Jetzt ist er der Logik des Spiels zufolge der große Favorit. Doch für ihn war das Viertelfinale gegen seinen Landsmann Graeme Dott Endstation. Maguire unterlag am Freitagabend mit 1:5. Das Finale am Sonntag, das er nach seinem Sieg gegen Selby, den Titelverteidiger und zugleich auch Weltranglistenersten im Blick hatte, ist außer Reichweite.

Vier Favoriten flogen gleich zu Beginn raus

Das passt aber auch irgendwie zu den German Masters, deren Verlauf momentan alles andere als logisch ist. Nicht nur, dass sich gerade mal acht der 16 besten Spieler der Welt für dieses hochklassige Tournier der Main Tour qualifizieren konnten, so fehlt auch Superstar Ronnie „The Rocket“ O’Sullivan, der ab Sonnabend lediglich ein Berliner Gastspiel als Kommentator bei Eurosport gibt.

Nein, mit Mark Williams, Shaun Murphy, Marko Fu und Mark Allan haben sich gleich zu Beginn vier der Top 16 aus dem Feld verabschiedet, weswegen jetzt alle Blicke auf Weltmeister Stuart Bingham gehen, der sich im ersten Spiel aber schwer tat gegen den unbequemen Iren Fergal O`Brien, ehe er ihn nach drei zähen Stunden mit 5.2 niedergerungen hatte.

„Ich habe mich am Anfang über zwei leichte Fehler geärgert und die Konzentration verloren“, sagte er danach der Morgenpost. Freitagnachmittag hat es ihn dann selbst erwischt: 3:5-Niederlage im Achtelfinale gegen Ryan Day, Kein gutes Thema. Lieber schwärmt er von der Atmosphäre. „Berlin hat weltweit die besten Fans und den schönsten Spielort.“

„Boys are back in town“

In der Tat: Man muss diesen Snooker-Zirkus unter dem Zirkusdach des Tempodrom einmal erlebt haben. Wie Eurosport-Moderator Rolf Kalb die Spieler als großer Direktor ankündigt („Da geht die Tür auf, ist ja fast wie Weihnachten“) und die Profis mit schwarzer Fliege an edlem Schwarz, Grau oder Weinrot mit den weiß behandschuhten Schiedsrichter unter Thin Lizzys Rocksong „The boys are back in town“ die Manege betreten.

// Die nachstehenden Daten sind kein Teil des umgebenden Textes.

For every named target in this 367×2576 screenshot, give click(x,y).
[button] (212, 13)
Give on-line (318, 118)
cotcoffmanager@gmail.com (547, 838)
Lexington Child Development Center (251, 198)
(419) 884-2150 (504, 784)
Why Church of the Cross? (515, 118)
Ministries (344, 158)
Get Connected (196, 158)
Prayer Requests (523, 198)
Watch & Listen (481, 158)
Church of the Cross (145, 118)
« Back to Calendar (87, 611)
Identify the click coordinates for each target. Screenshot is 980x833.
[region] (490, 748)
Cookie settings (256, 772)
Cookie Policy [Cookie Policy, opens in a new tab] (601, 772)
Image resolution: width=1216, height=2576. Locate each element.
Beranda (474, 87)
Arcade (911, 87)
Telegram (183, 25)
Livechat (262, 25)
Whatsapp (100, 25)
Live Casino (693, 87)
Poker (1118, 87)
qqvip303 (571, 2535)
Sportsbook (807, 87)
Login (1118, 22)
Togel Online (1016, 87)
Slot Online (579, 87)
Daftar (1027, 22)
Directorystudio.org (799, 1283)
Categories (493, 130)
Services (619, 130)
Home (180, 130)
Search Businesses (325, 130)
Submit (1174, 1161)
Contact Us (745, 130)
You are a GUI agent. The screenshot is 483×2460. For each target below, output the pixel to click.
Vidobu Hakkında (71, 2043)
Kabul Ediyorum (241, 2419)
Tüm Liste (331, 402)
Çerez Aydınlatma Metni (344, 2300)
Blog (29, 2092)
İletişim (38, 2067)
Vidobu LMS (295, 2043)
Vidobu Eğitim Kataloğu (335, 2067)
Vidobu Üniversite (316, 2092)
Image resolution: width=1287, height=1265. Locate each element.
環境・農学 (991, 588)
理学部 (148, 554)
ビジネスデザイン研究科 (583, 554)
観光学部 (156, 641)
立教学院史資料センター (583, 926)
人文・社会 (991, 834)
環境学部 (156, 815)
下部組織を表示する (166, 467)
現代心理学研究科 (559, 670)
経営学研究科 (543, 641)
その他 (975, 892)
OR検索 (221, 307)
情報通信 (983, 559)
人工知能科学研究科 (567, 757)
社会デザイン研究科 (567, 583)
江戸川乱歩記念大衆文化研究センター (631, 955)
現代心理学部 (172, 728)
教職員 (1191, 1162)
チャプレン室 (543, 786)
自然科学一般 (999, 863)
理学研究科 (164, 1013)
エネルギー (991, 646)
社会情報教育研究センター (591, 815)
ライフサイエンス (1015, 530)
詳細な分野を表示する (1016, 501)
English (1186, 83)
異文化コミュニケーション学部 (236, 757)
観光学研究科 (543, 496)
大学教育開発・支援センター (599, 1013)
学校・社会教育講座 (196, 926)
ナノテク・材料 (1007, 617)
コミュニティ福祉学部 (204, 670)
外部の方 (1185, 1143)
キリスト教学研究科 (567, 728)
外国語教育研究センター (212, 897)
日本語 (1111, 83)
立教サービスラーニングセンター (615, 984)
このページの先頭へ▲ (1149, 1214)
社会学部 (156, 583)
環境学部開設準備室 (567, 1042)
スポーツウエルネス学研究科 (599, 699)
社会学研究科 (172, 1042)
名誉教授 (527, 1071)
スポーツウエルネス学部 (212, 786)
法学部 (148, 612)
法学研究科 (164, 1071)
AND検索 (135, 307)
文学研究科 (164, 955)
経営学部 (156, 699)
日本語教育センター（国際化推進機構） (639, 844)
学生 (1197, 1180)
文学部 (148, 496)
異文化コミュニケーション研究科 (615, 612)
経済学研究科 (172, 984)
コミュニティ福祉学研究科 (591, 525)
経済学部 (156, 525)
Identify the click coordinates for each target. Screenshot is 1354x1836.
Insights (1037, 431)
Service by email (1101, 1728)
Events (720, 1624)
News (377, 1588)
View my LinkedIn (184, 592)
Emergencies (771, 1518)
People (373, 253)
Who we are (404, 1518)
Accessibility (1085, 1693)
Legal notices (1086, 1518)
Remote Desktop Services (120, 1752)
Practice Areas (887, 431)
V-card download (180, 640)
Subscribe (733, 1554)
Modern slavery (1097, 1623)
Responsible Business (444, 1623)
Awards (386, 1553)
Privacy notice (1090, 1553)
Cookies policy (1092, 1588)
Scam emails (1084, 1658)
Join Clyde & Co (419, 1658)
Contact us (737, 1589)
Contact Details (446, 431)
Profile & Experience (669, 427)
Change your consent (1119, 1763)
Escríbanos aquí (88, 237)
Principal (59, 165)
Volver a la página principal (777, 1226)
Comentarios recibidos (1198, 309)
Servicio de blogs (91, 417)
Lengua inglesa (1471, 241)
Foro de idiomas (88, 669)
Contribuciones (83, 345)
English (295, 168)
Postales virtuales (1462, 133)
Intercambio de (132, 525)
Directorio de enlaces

Wie sie an die symmetrisch aufgestellten vier Tische am Rande und den Mitteltisch treten, der fürs Fernsehen gemacht ist, und die Kameraleute in Schwarz ihre schweren Geräte hin- und herschieben, Wie im sehr fachkundigen Publikum gehüstelt und geklatscht, jejohlt („Come on, Mark“) und ein breites „Ooooh“ durch die Reihen geht, wenn die entscheidende Rote vor dem Loch liegenbleibt.

Fän-Stände mit Tassen, T-Shirts und Kuscheldecken

„Es gibt nur wenige Schauplätze, die diese Zirkusatmosphäre haben“, sagt Thomas Cesal, weshalb der fränkische Promoter das Turnier 2011 erstmals nach Berlin geholt hat. 15.000 Zuschuaer sind seitdem jedes Jahr gekommen, haben zwischen 18 und 250 Euro für die Tickets bezahlt und sich Autogramme der Stars oder die handsignierte Autobiographie von Ronnie O’Sullivan (32 Euro) geholt.

Es gibt Fan-Stände mit Postern, Tassen, Kuscheldecken, T-Shirts, Kapuzenshirts oder Queue-Sets zwischen 99 und 1000 Euro eines Berliner Billardfachhändlers. Alles für den Sport am grünen Tisch, der sich für fünf Tage in Berlin von der Kneipe in den Manegen-Bauch des Tempodroms verlagert – und die Männer mit den langen Stöcken zu nahbaren Zauberern und Zampanos werden lässt.